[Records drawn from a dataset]
===

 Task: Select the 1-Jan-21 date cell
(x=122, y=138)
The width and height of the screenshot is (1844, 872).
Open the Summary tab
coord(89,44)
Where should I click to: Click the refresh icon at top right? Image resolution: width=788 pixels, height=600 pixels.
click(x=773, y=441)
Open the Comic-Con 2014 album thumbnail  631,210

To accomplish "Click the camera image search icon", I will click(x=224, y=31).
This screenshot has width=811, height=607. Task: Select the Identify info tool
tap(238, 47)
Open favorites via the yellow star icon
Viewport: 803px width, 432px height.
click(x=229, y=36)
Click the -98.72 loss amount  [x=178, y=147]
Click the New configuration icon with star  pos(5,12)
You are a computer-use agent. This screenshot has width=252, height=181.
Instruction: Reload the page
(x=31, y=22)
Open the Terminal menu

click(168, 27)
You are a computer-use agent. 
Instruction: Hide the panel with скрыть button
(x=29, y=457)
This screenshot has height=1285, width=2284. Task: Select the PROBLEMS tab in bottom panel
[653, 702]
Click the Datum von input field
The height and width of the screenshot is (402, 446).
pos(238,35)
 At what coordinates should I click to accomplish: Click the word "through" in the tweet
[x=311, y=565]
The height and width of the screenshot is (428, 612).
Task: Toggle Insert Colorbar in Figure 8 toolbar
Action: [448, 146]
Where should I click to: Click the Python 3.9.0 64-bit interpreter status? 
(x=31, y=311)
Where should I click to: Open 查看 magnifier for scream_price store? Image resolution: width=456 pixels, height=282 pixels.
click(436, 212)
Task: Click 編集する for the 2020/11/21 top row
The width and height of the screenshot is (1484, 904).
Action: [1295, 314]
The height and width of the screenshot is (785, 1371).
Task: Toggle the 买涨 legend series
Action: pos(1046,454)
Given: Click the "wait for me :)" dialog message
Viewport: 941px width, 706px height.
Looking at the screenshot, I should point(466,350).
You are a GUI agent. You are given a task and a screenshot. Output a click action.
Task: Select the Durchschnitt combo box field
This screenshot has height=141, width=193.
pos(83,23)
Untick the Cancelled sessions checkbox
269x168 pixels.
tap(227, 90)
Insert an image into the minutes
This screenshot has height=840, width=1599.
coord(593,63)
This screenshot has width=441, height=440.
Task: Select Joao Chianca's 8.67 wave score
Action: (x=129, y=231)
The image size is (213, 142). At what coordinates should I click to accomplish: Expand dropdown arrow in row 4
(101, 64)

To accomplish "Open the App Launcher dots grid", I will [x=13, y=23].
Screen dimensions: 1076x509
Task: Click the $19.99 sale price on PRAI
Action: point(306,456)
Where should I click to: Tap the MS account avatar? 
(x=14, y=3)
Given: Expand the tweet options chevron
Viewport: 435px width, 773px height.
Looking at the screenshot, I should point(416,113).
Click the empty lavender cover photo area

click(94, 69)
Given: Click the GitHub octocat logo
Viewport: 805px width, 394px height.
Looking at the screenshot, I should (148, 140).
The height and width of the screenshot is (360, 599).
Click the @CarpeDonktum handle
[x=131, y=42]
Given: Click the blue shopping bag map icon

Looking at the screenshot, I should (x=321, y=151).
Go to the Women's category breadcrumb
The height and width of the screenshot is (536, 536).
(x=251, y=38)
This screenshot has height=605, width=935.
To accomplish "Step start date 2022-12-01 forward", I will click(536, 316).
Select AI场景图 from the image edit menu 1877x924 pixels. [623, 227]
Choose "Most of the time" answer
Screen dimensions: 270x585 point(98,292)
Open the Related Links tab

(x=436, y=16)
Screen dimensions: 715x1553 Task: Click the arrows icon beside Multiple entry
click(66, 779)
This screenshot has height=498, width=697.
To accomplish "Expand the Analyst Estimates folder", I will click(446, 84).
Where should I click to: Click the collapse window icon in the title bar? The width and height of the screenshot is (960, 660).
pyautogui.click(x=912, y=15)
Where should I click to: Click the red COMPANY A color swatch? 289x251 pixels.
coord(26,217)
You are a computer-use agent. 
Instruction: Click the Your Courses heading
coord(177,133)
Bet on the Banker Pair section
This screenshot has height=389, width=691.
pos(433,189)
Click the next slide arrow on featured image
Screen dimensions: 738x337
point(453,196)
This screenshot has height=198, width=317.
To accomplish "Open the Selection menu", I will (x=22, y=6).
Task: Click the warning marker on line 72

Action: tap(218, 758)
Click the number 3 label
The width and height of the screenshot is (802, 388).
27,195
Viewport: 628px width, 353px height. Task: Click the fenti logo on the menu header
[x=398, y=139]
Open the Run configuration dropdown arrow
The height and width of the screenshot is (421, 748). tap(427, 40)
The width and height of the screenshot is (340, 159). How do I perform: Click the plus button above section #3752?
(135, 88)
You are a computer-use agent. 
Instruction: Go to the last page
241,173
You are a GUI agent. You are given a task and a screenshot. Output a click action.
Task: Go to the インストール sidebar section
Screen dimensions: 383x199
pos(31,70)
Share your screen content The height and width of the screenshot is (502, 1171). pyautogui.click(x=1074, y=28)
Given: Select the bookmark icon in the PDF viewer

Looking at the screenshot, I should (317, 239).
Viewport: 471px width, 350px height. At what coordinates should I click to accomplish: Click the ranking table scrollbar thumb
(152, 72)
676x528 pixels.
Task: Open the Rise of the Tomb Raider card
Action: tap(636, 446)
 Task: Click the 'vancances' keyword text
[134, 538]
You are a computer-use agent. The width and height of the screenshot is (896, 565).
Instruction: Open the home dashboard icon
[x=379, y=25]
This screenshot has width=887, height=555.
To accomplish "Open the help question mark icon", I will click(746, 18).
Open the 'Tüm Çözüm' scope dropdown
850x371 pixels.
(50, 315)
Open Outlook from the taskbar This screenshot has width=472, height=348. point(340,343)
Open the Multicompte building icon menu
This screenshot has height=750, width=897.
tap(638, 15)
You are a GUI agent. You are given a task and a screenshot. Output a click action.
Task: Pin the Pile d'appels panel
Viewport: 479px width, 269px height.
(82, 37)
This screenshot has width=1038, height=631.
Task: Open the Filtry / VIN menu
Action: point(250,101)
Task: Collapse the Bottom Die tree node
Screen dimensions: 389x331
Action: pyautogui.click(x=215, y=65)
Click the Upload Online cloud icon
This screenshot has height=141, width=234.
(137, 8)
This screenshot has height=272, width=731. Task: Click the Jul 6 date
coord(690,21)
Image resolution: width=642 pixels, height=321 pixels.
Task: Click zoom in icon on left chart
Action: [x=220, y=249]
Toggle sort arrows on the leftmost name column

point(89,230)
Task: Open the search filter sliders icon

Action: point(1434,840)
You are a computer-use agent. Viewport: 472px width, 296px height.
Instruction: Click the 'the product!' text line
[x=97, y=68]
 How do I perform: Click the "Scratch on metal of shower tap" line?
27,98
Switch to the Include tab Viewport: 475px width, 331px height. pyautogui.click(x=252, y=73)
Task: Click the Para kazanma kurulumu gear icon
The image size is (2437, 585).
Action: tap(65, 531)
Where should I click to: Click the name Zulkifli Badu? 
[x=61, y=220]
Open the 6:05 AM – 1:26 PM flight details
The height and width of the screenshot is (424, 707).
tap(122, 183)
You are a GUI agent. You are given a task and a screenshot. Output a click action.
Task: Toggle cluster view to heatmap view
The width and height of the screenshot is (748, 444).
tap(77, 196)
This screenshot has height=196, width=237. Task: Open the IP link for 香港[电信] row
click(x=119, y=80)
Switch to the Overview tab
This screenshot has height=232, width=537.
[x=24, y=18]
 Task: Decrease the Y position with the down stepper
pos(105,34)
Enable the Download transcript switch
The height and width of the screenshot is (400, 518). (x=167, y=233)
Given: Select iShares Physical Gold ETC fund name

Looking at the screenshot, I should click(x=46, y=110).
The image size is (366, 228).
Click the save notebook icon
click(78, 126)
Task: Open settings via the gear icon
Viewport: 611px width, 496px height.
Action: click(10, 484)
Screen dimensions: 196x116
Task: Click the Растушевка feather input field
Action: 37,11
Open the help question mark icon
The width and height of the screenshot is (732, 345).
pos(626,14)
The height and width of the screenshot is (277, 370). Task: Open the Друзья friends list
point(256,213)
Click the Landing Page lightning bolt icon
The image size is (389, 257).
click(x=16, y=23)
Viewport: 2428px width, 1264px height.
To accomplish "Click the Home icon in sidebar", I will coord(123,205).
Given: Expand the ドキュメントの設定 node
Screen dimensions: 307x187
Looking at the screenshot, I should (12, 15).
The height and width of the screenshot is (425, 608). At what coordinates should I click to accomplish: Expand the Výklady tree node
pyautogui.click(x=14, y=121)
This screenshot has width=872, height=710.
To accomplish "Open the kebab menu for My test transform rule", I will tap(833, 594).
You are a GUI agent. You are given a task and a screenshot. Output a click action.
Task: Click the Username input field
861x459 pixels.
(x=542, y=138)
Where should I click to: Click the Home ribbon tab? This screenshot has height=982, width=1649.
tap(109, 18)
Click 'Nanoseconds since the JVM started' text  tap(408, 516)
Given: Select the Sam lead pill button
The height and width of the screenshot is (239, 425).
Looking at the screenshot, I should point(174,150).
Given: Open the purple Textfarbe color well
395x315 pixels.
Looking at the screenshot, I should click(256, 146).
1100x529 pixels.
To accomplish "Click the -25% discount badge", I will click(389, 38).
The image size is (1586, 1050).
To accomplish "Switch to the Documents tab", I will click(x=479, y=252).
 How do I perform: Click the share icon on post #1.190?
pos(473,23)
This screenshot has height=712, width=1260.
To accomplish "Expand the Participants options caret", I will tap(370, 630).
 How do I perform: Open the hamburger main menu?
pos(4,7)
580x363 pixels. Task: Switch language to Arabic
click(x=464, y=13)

===

Work request: Filter the entries above down to the lines that hold the word "sidebar", and copy those lines.

Answer to the exercise:
Task: Go to the インストール sidebar section
To accomplish "Click the Home icon in sidebar", I will coord(123,205).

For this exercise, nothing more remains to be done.